AGNEW, PATRICK ALEXANDER VANS (1822-1848), a civil servant under the East India Company. He was the son of Lt-Col Patrick Vans Agnew, an East India Company director. Agnew joined the Bengal civil service in March 1841. In 1842, he became assistant to the commissioner of Delhi division. In December 1845, he was appointed assistant to Major George Broadfoot, the superintendent of the cis-Sutlej states. He was present at the battle of Sabhrāoṅ in 1846. In April 1848, he was sent by the British resident at Lahore, the capital of the Sikh kingdom of the Punjab, to Multān to take over the government of that province from Dīwān Mūl Rāj who had resigned. He was accompanied by Lt William Anderson, of the Bengal army, the new governor-designate Kāhn Siṅgh, and an escort of Sikh troops from Lahore.
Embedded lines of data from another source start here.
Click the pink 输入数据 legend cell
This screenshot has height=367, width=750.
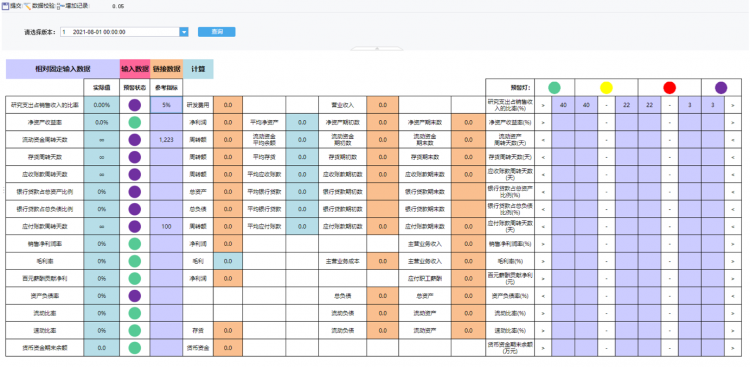(135, 69)
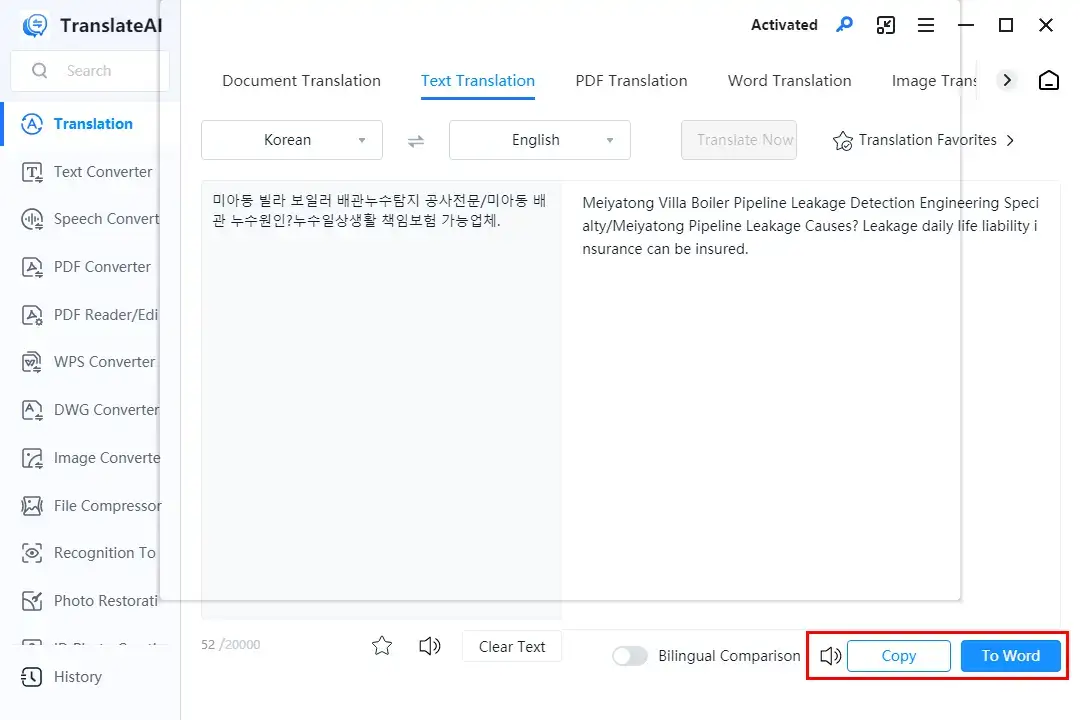The image size is (1080, 720).
Task: Toggle the Bilingual Comparison switch
Action: tap(630, 656)
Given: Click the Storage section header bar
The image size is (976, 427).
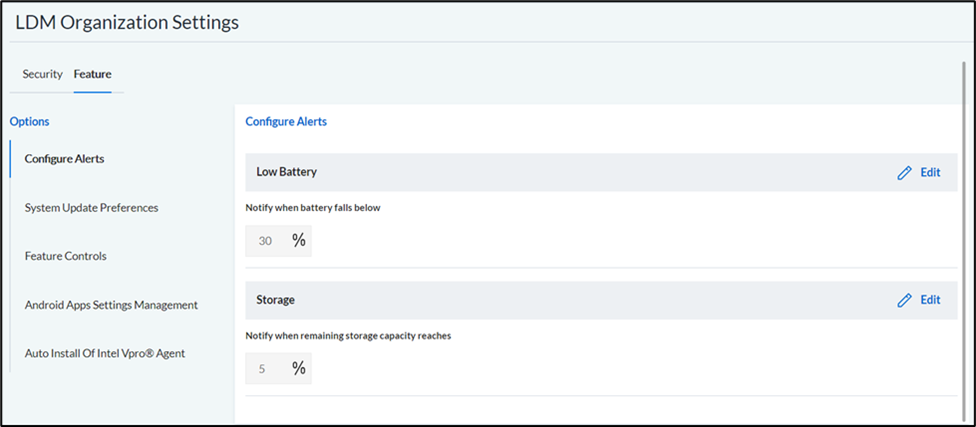Looking at the screenshot, I should tap(601, 300).
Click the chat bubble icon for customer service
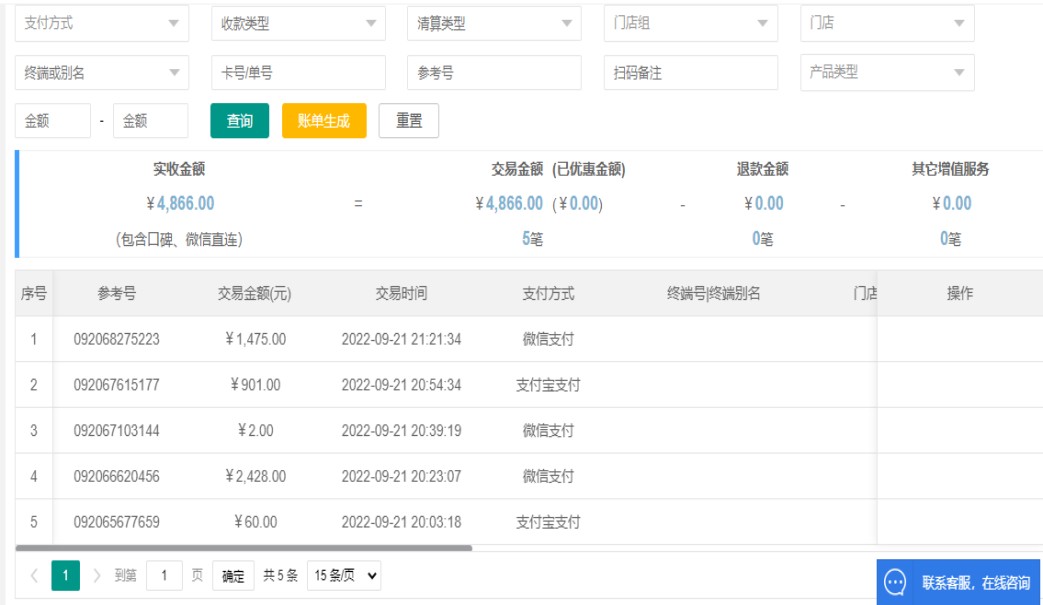The height and width of the screenshot is (605, 1043). [896, 582]
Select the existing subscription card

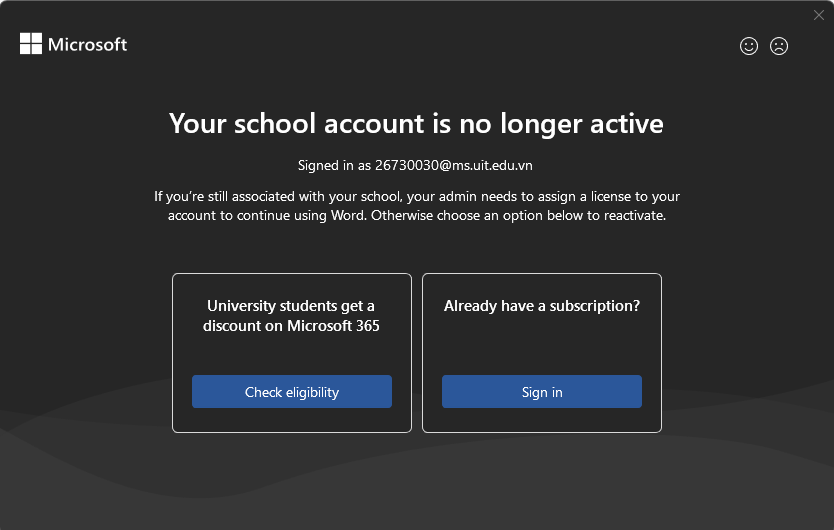pos(541,353)
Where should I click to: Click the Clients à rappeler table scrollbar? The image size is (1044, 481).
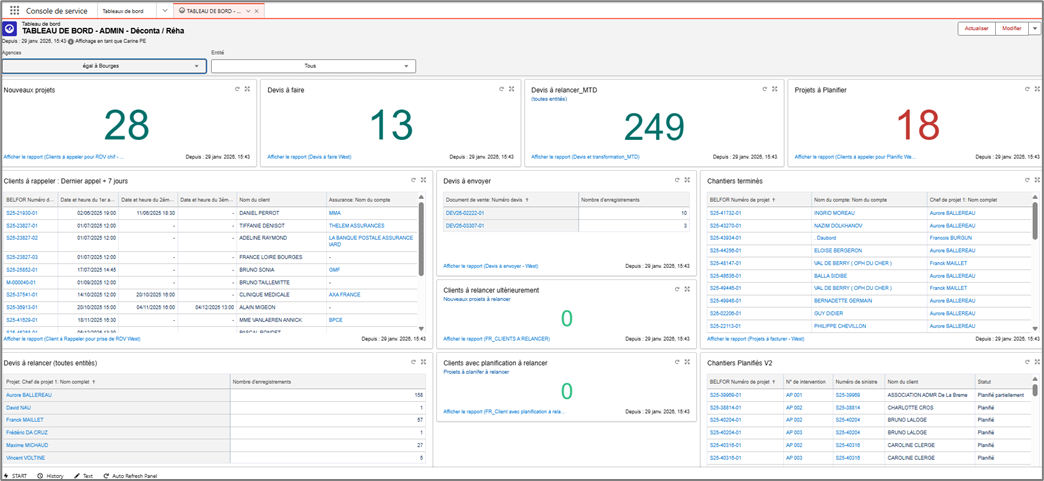[421, 239]
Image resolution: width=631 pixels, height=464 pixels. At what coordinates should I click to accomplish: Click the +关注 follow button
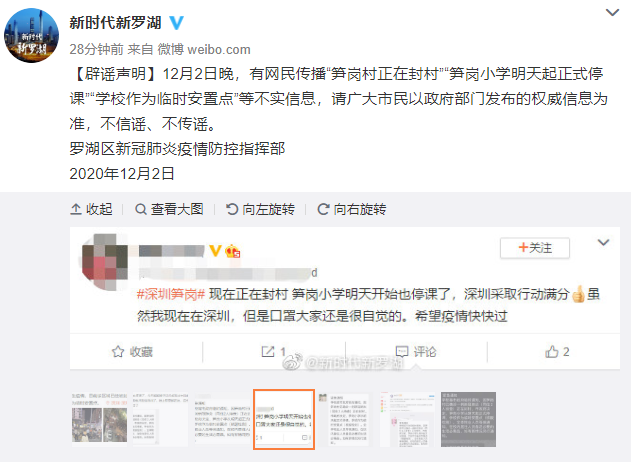pos(535,248)
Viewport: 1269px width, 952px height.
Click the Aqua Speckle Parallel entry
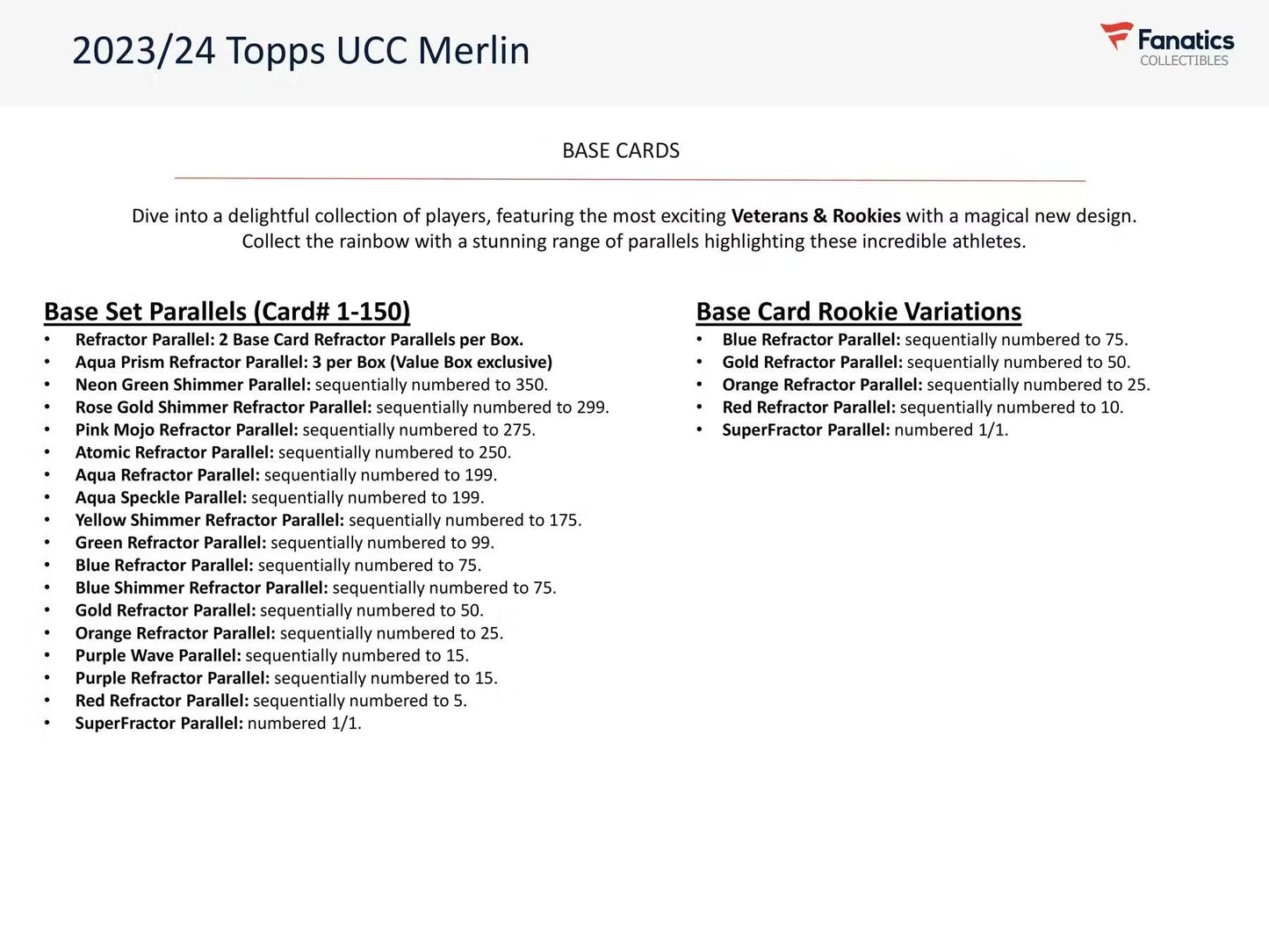[279, 498]
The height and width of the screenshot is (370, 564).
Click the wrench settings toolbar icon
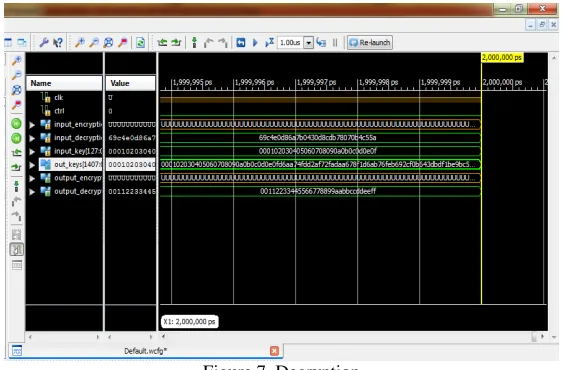tap(44, 43)
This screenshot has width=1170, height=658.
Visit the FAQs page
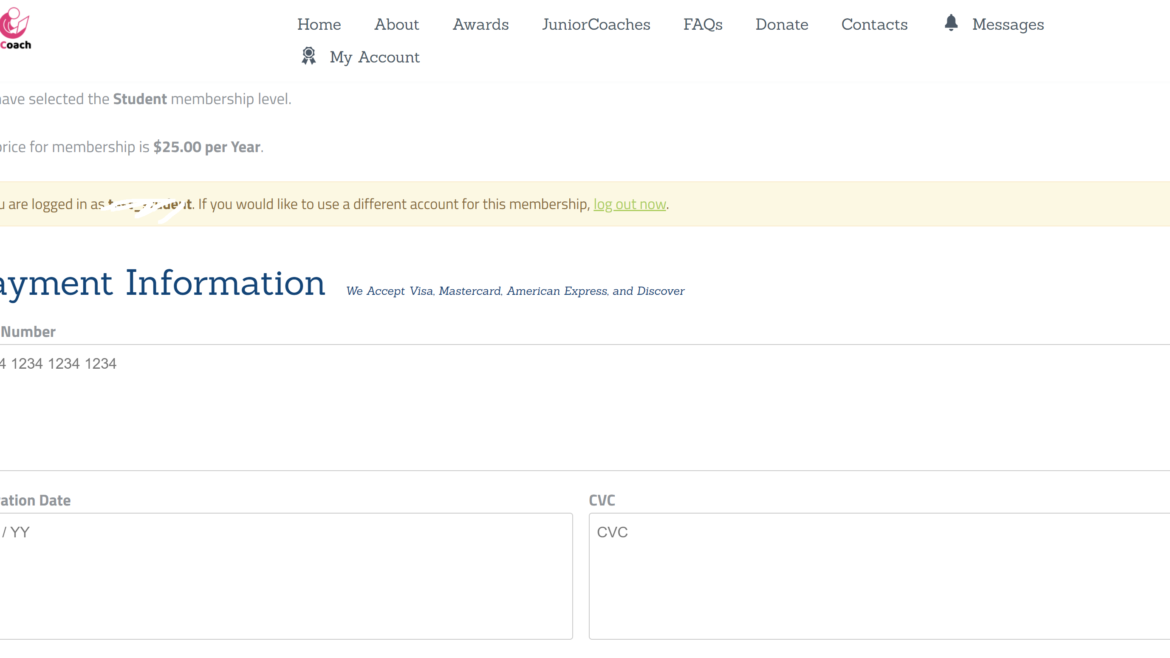pyautogui.click(x=703, y=24)
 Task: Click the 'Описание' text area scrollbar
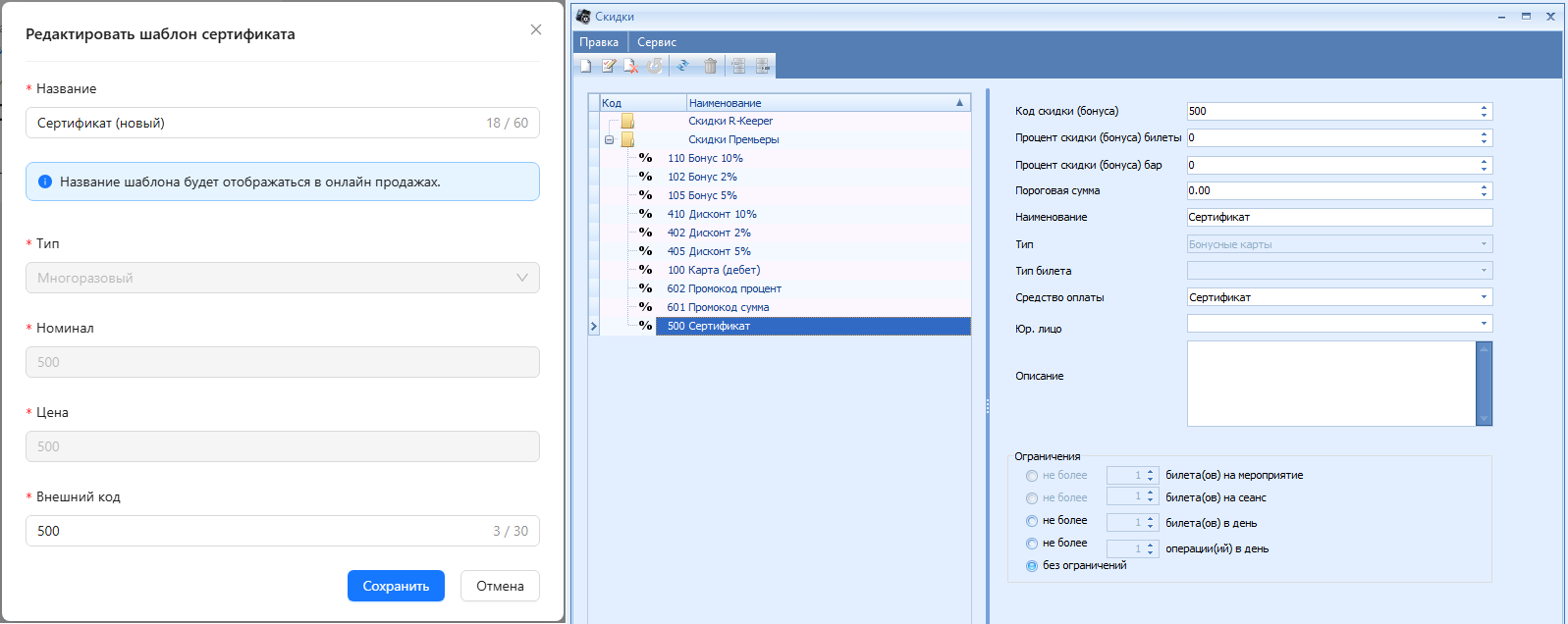(x=1484, y=384)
The party reached Multān on 17 April 1848. Dīwān Mūl Rāj called on them the following day, but a dispute arose as Agnew demanded that accounts for the preceding six years be produced. On 19 April, the two English officers were taken round the fort and the various establishments. As they were returning to their camp, both Agnew and Anderson were attacked and wounded by a retainer of Dīwān Mūl Rāj. Soon afterwards, Mūl Rāj's troops rose in arms and took him prisoner, thus preventing him from visiting the wounded officers in the British camp at the Īdgāh.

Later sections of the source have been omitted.